The atheist prisoner encountered something unusual in the prison camp. It sowed a seed in him. Here is what he said:
"I saw Catholics... busy making themselves rosaries for prison use. They made them by soaking bread, kneading beads from it, coloring them (black ones with burnt rubber, white ones with tooth powder, red ones with red germicide), stringing them while still moist on several strands of thread twisted together and thoroughly soaped, and letting them dry on the window ledge.
I joined them and said that I, too, wanted to say my prayers with a rosary but that in my particular religion I needed one hundred beads in a ring... [and] with true brotherly love [they] helped me to put together a rosary such as I had described, making the hundredth bead in the form of a dark red heart.
I never afterward parted with this marvelous present of theirs; I fingered and counted my beads inside my wide mittens—at work line-up, on the march to and from work, at all waiting times; I could do it standing up, and freezing cold was no hindrance.
I carried it safely through the search points, in the padding of my mittens, where it could not be felt. The warders found it on various occasions, but supposed that it was for praying and let me keep it.
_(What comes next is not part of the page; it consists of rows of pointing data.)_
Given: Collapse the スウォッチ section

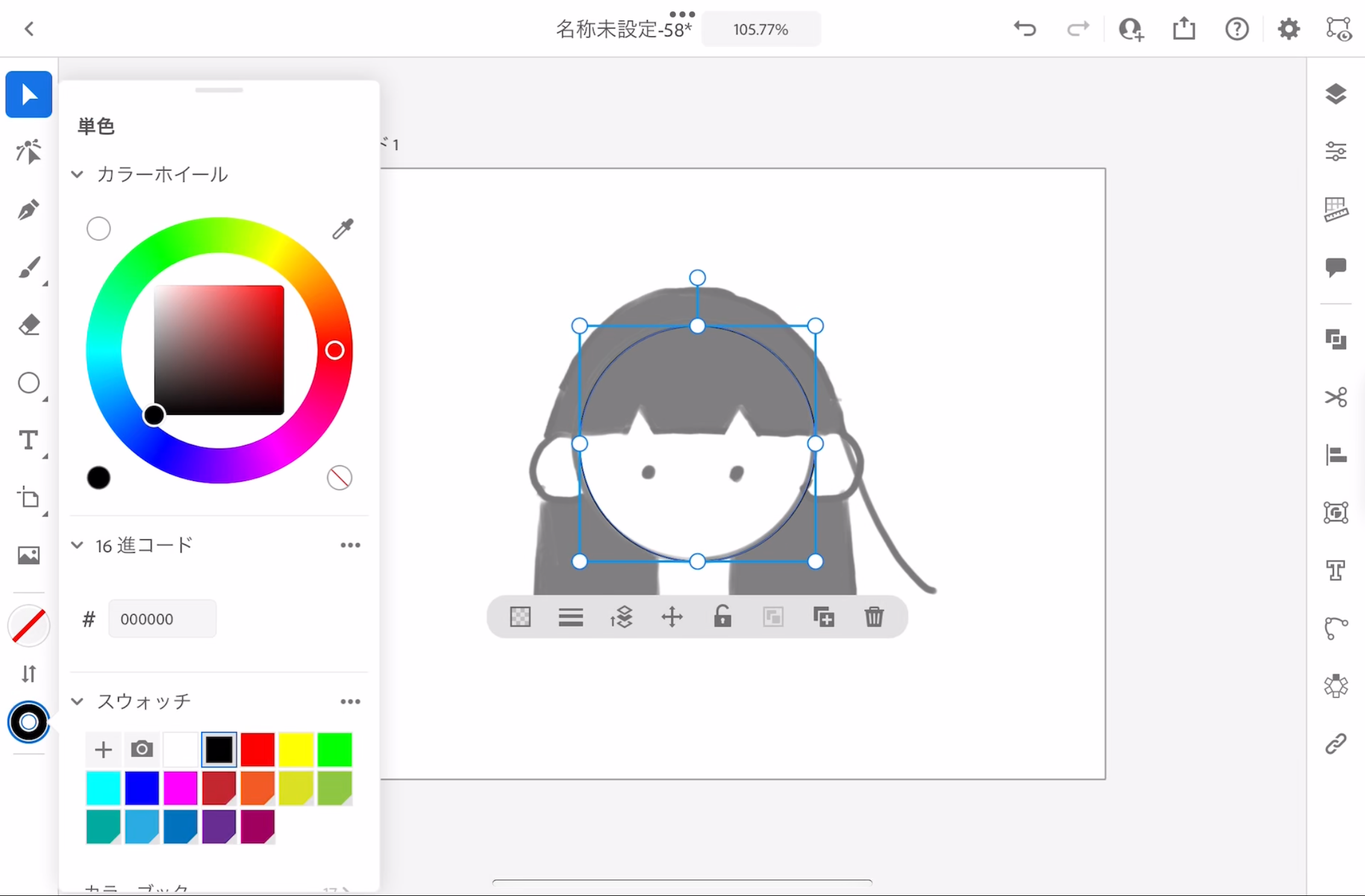Looking at the screenshot, I should click(x=77, y=702).
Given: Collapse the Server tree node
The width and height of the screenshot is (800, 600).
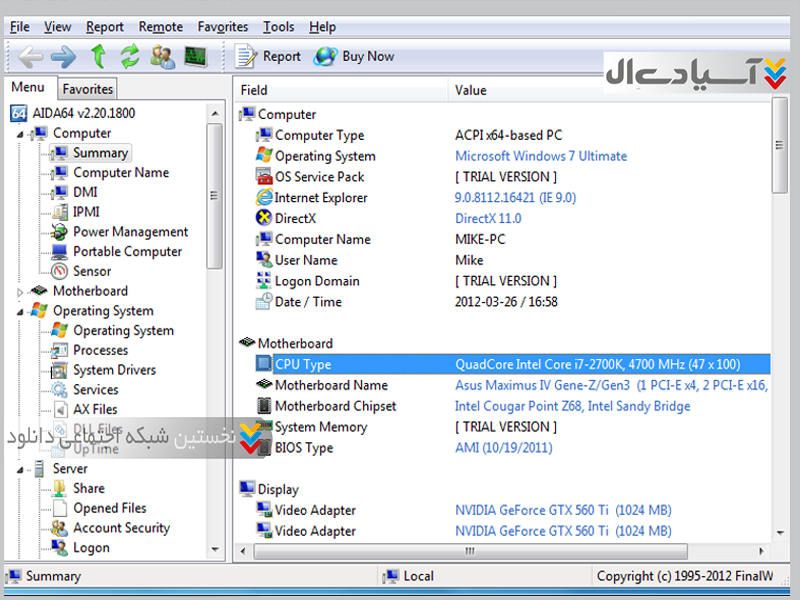Looking at the screenshot, I should (19, 469).
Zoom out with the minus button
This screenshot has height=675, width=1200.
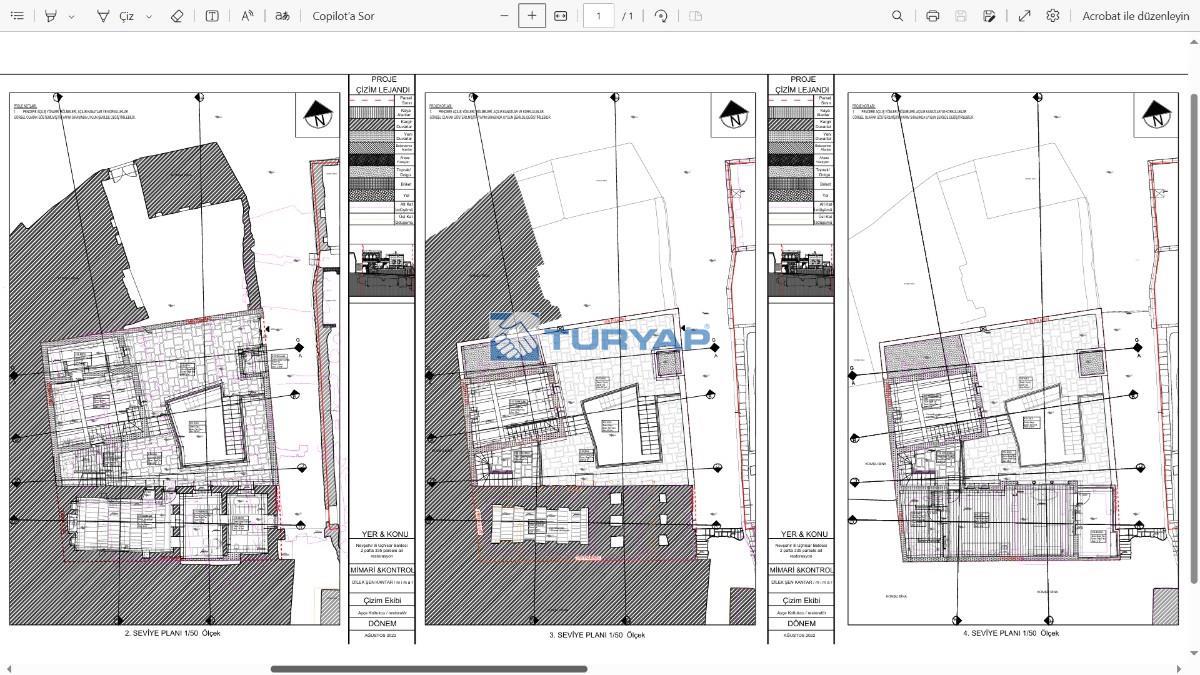tap(504, 16)
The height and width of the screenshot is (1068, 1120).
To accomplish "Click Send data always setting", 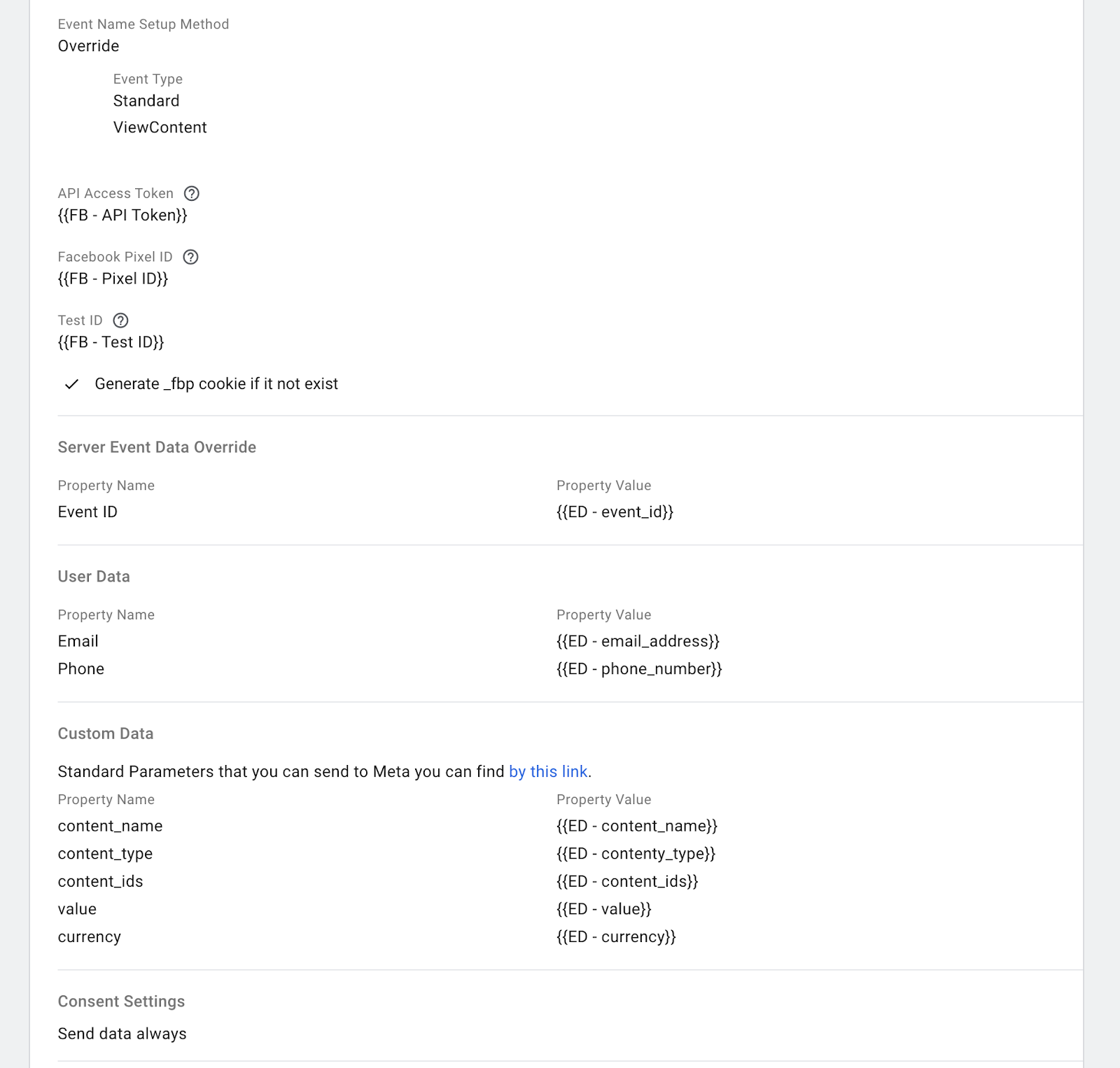I will (x=122, y=1033).
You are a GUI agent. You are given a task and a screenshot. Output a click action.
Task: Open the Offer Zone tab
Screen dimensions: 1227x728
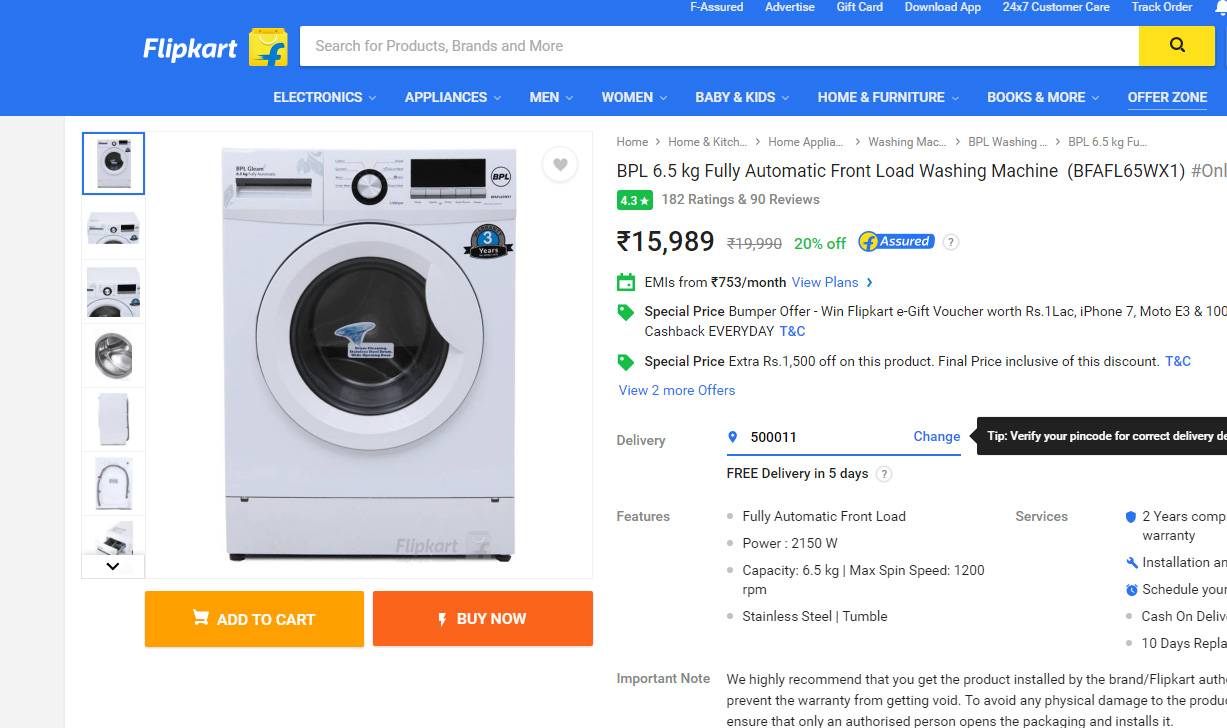1167,97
Until the end of my sentence (by which time I had accumulated 12,000 lines) and after that in my place of banishment, this necklace helped me to write and remember."Thus, this atheist prisoner said "his rosary," and remembered — bead by bead — what he saw and heard and felt. He remembered the misery, but also the beauty that he discovered, the beauty of the transcendence of the human person. The most monstrous forces of power in this world could not erase this transcendence.
Catholic prisoners who had committed no crime, who had been rounded up like cattle along with many others and thrown into the jaws of death, were faithful to the rosary. They made coarse beads of dried bread for Mary, which meant — of course — a little less bread for themselves.
Then a stranger came and asked for help, and they responded "with true brotherly love." And what was it that moved them to the effort to make that hundredth bead "in the form of a dark red heart"?
Perhaps it was because they loved him.
Surely, Mary loved him.
The atheist survived, and eventually wrote his 12,000 lines and thousands of pages more.
He also found God.
And he wrote the most monumental prison memoir of all time. Above all, he tore the mask off the face of Communism and revealed all its ugliness, but also its ultimate powerlessness. Years later he said, "One word of truth outweighs the whole world." Alexander Solzhenitsyn spoke and wrote many, many words of truth. And the world of lies that was the Soviet Union shook under the weight of The Gulag Archipelago and heard the first rumblings of its own destruction.
The Lord "has cast down the mighty from their thrones, and has lifted up the lowly" (Luke 1:52).
Solzhenitsyn, the former Marxist and atheist, eventually became an Eastern Orthodox Christian, which means that he learned to sing the Akathist and all the beautiful liturgical hymns honoring the Theotokos, Mary. He learned to pray the Byzantine "liturgical rosary" of litanies with its continual turning of the heart to the Mother of God.
Still, he probably never learned exactly how those Lithuanian Catholics in the Gulag used their precious bread beads. He may never have realized that the love learned on those beads led to the simple gesture of a gift with a dark red heart — a gift that helped him to survive and to hope and "to write and remember."
He did not know that Mary was his companion in those dark days of the Gulag. But it was Mary who heard the prayers of his comrades and sowed the seeds of truth in him.
This is only one of the countless little ways that Mary accomplishes her victory. She continues to work wisely and gently, working out the triumph of her mother's heart by leading her children to healing, renewal, and joy.